Marcoullier says there are simply no open source Jabber servers that are capable of the kind of robustness that a social media ping server requires. If a major vendor came to Gnip and said they wanted data streamed to them exclusively in XMPP, the company would continue the practice, but the long tail of tiny consumers that want their data that way is taking up too much resources. The company's top priorities are data delivery and maximizing the number of publishers participating in their program.

Our top priority as industry watchers is to cheer for radical innovation online, something that is in some cases more likely to come from the marginal developers making up the Long Tail that Gnip is herein limiting its support for.

Does This Matter?

This move may be less significant than it seems, though, too. The real-time communication experience is still available via basic Restful push, Marcoullier says, but for now XMPP in particular will be turned off this week.

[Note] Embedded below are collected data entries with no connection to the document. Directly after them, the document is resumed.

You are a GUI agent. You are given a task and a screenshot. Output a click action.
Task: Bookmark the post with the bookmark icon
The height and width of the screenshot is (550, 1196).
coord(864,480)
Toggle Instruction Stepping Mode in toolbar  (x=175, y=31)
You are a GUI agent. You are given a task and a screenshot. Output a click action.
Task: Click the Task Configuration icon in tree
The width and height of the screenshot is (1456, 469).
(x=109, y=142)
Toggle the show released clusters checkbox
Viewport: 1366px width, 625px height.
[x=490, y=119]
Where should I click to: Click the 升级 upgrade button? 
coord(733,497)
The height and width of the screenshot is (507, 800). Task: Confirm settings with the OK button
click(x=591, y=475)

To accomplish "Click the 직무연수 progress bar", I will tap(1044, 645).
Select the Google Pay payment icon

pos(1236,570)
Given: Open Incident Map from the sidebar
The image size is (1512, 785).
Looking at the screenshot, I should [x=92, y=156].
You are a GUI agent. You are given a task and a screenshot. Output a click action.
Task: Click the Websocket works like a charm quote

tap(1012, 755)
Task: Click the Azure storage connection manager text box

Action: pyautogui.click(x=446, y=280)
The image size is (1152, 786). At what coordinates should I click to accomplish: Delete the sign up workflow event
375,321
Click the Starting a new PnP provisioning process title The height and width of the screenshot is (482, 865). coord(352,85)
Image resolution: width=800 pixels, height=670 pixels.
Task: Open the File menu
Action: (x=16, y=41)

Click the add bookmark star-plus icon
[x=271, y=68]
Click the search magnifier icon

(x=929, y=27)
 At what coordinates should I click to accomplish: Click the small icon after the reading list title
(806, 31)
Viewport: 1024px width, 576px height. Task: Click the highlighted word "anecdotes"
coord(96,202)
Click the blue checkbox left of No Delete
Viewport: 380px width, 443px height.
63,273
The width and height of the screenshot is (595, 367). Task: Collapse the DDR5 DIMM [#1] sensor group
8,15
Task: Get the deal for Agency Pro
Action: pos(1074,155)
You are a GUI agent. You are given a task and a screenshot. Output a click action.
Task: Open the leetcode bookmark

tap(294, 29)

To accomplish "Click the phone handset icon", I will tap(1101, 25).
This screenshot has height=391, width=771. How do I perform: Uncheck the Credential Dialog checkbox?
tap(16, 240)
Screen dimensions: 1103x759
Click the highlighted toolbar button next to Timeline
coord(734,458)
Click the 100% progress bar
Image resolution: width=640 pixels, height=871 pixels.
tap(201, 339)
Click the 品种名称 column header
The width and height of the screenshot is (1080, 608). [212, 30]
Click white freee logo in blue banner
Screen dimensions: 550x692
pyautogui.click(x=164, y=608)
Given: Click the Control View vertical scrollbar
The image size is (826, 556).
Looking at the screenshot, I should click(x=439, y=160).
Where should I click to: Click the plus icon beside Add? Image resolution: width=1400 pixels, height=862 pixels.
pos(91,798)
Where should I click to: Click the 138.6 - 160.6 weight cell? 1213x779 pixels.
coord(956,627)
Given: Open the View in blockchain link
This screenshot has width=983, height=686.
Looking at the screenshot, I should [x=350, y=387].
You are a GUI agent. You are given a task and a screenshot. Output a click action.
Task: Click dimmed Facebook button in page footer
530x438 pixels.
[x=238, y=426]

When Gnip launched, we thought that XMPP in particular and protocol transformation in general were key to its value proposition. Months later, the company says that there is data normalization occurring but no protocol transformations are being performed.

Gnip now has a total of five developers, most recently adding enterprise data specialist Michael Barinek onto the team. The company has significant momentum even if today's announcement feels like it's losing some sexy sheen.

We hope that Gnip can continue to advance its goals of making the social web faster and more scalable. While we're disappointed that this hyped protocol is giving them too much trouble, we hope that a future web of real-time communication can come to us promptly none the less.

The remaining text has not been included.